___ READING TEXT
BSE: 522205  |  NSE: PRAJIND  |  ISIN: INE074A01025  |  Engineering - Heavy

Explore Praj Industries connections « Mar 07
Directors Report Year End : Mar '08
The Directors are pleased to present the 22nd Annual Report and the
 Audited Statements of Accounts for the year ended 31st March, 2008,
 together with the notice of Annual General Meeting.
 
 Financial Results
 
 In the year under review, your Company has recorded a total income of
 Rs. 7403 million (previous year Rs. 6164 million). Profit Before Tax
 also increased from Rs. 1104 million in FY 2006-07 to Rs. 1756 million
 in FY 2007-08.  
 
                                                     (Rs. in million)
                                              2007-08     2006-07
 
 Turnover                                       7016        6075
 Other Income                                    387          89
 Total Income                                   7403        6164
 Total Expenses                                 5647        5060
 PBT                                            1756        1104
 PAT                                            1535         865
 
 Dividend
 
 Your Company declared Interim Dividend of Rs. 1.98 per share (99%),
 which was paid in the month of February 2008. Your Directors are of the
 opinion that the said Interim Dividend should be treated as final
 dividend for the year 2007 - 2008.
 
 Increase in Share Capital
 
 The overseas Investors, Directors and Promoters who were granted
 7,300,125 convertible warrants during the previous year i. e. 2006- 07,
 have converted these warrants by payment of the balance 90% amount
 during the year under review.
 
 During the year, your Company allotted 91,372,879 shares as bonus in
 the ratio of 1 : 1 in terms of the shareholders resolution passed at
 the 21st Annual General Meeting.
 
 During the year, your Company allotted 588,740 shares on exercise of
 options under the Employee Stock Option Plan 2005 Grant I & II.
 
 Consequent to the above, the Issued, Subscribed and Paid - up Share
 Capital of your Company increased from 83,900,066 shares (Rs. 167.800
 million) to 183,161,810 shares (Rs. 366.324 million) as of March 31,
 2008.
 
 Proceeds of Preferential Issue
 
 As reported in the last annual report, your Company issued shares and
 warrants on preferential basis to specified overseas Investors,
 Promoters and Directors. Your Company has mobilized total funds to the
 extent of Rs. 1170.453 million. Out of this, Rs. 786.084 million was
 deployed towards expansion of R & D, manufacturing facilities and
 acquisition of new company. The remaining funds are placed with Mutual
 Funds on a temporary basis until further utilization.
 
 Credit Rating
 
 We are pleased to inform you that the ICRA continues to quote rating as
 A1+ signifying highest safety for the short term debt of your
 Company.
______
___ INFORMATION SHOWN
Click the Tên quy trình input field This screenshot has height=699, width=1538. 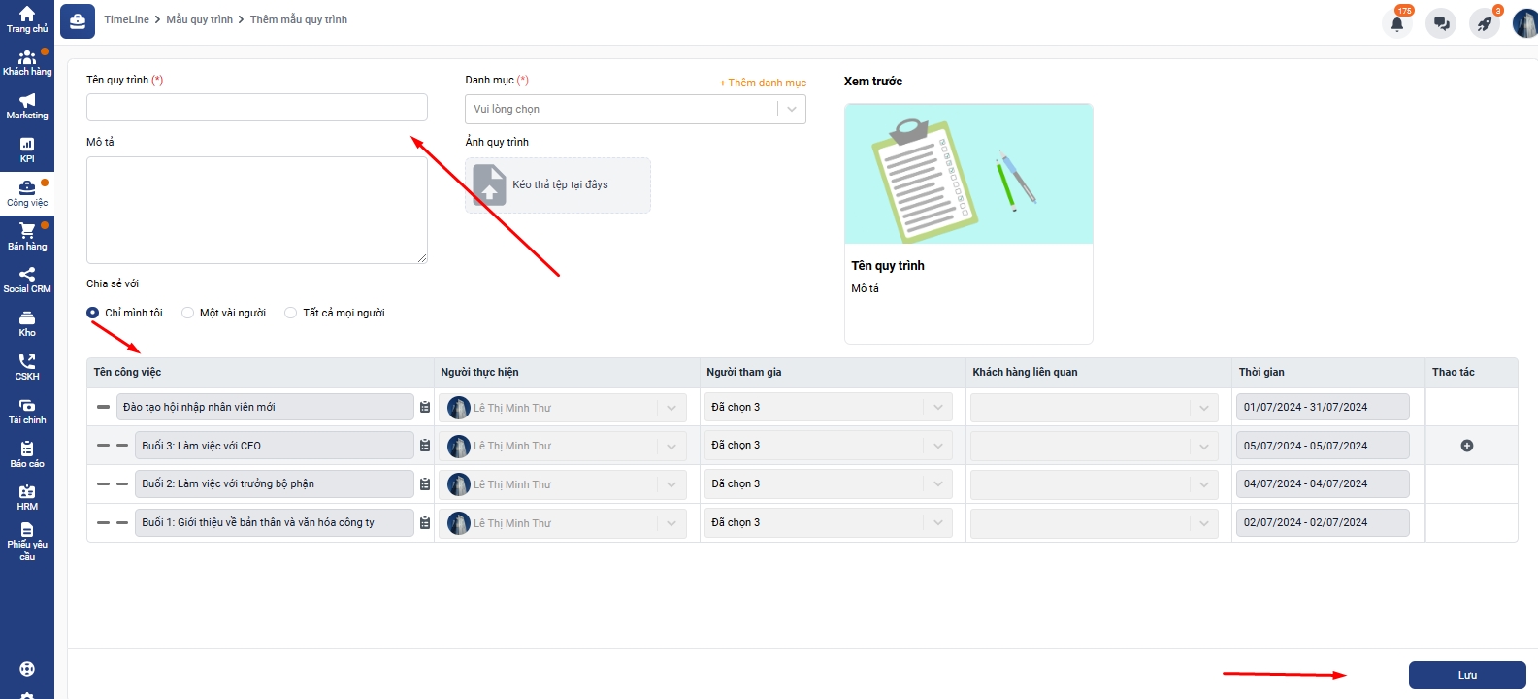(256, 107)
______
TASK INSTRUCTIONS:
**1.** List every section heading that appears in the directors' report.
**2.** Carry on writing the directors' report from the point where it ends.
The material plays no part in this.

PER-TASK ANSWERS:
**1.**
Financial Results
Dividend
Increase in Share Capital
Proceeds of Preferential Issue
Credit Rating

**2.**
 Your Company has appointed CRISIL for obtaining credit rating for its
 banking facilities.
 
 Acquisitions / Promotions / Divestment / Closure
 
 During the year under review :
 
 Your Company promoted a Joint Venture Company, BioCnergy Europa B. V.,
 with Aker Solutions, a renowned EPC Company. BioCnergy is based in The
 Netherlands. Your Company holds 60% of the equity while Aker Solutions
 holds the balance 40%. The Company is actively pursuing business
 opportunities in Europe.
 
 Your Company has entered into a Joint Venture with Jaragua
 Equipamentos, Brazil to form Praj Jaragua Bioenergia. This Joint
 Venture will be based near Sao Paulo, Brazil. The Company will pursue
 business opportunities and provide turnkey solutions to the Brazilian
 Biofuels Industry. 
 
 Praj
 
 Jaragua will provide sugarcane processing to ethanol production as part
 of its turnkey offer. Praj holds 54% in this Company with the balance
 being held by Jaragua.
 
 Your Company has also incorporated Praj Far East Co. Ltd., Bangkok to
 address the biofuels markets in South East Asia, Far East, Australia
 and New Zealand.
 
 With an alternative presence in South East Asia, it is no more
 necessary to keep another Company and hence, your Company has initiated
 steps to close its Singapore subsidiary viz Praj Far East Pte Ltd. and
 is expected to wind up its operations before September 2008.
 
 Your Company has divested its shareholding in Yaan eSites Ltd., a
 specialized software development Company. As a consequence, it ceases
 to be a subsidiary of your Company. The business of the said Company
 has been taken over by the Engineering Division of your Company.
 
 Subsidiaries :
 
 Pacecon Engineering Projects Ltd. (PEPL), Praj Far East Pte Ltd. (PFE),
 Singapore, Praj Schneider Inc, USA, BioCnergy Europa B. V.,
 Netherlands, Praj Jaragua Bioenergia S.A. Brazil and Praj Far East Co.
 Ltd., Thailand are subsidiaries of your Company.
 
 Particulars required as per Section 212 of the Companies Act, 1956 :
 
 Your Company has received approval from the Department of Corporate
 Affairs, Ministry of Finance, New Delhi vide their letter No.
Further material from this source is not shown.